Ливен слушал, уткнувшись носом в карты, и как только князь замолчал, произнес задумчиво:
– Ваша светлость всегда смотрели на свое положение с долей иронии. Ведь эта притча – она, несомненно, о вас тогдашнем.
– Обо всех нас, – покачал головой князь, – мы казались себе колонистами на дикой земле, новыми хозяевами – а кем мы были на самом-то деле?
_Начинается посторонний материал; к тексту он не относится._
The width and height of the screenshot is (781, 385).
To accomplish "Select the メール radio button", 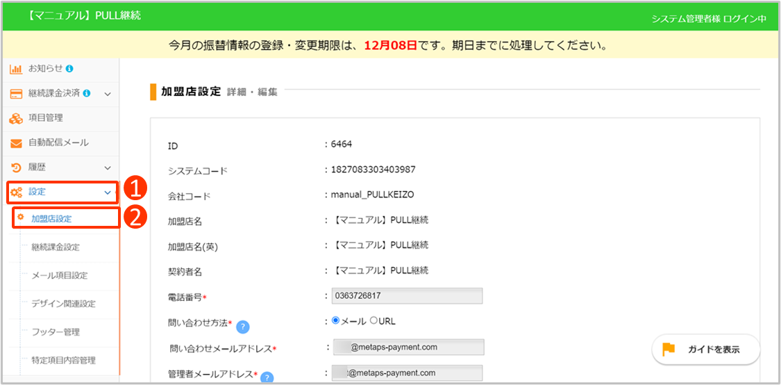I will 336,321.
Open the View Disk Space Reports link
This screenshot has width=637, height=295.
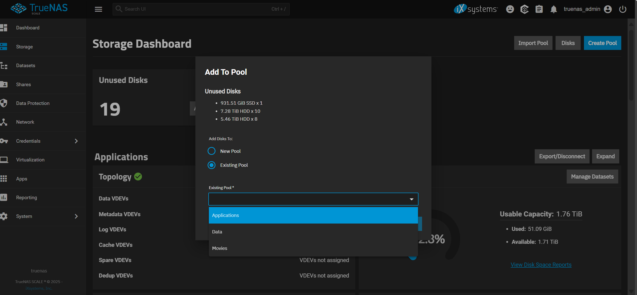click(x=541, y=265)
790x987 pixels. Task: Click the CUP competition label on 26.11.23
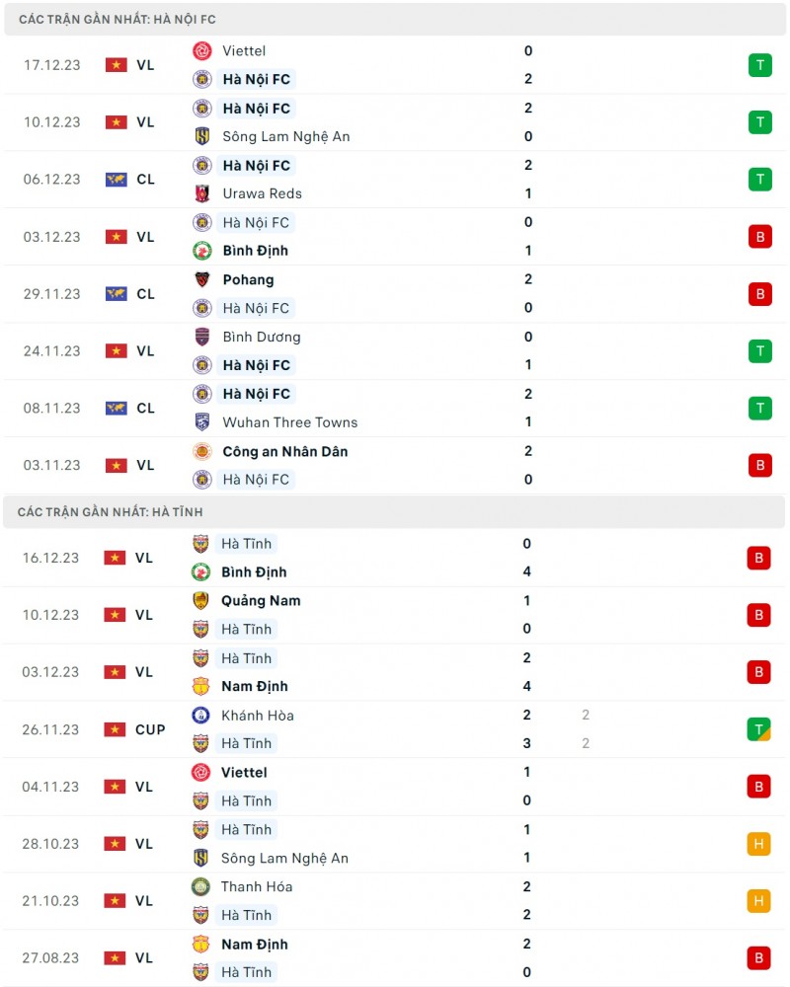(150, 729)
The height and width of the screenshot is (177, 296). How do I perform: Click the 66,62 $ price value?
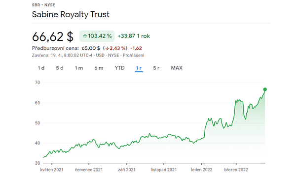(x=53, y=36)
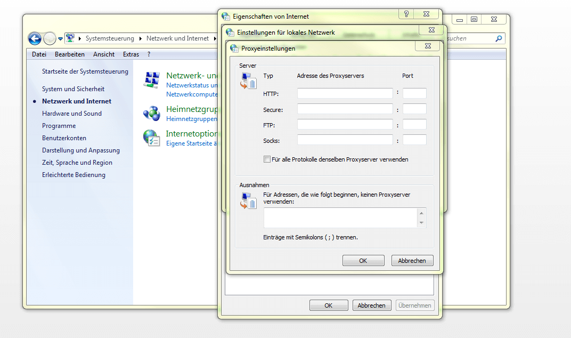
Task: Open the Datei menu
Action: pos(39,54)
– Жалеете? – вдруг спросил Ливен.
– А вы – примериваете на себя новую роль исповедника? Нет, никогда ни о чем не жалею. Всё для чего-то да нужно, в конце концов. И поражения, и дыба, и даже пелымский мой сруб, в котором я чуть не сгорел как русский раскольник. Всё – для чего-то. Разве что обидно, что так никто и не отыскался – кто сошёл бы за мною в зиндан. Разделил мою участь в последней верности…
– А мы? – с обидой воскликнул Ливен. – Ваша супруга, дети – все последовали за вами.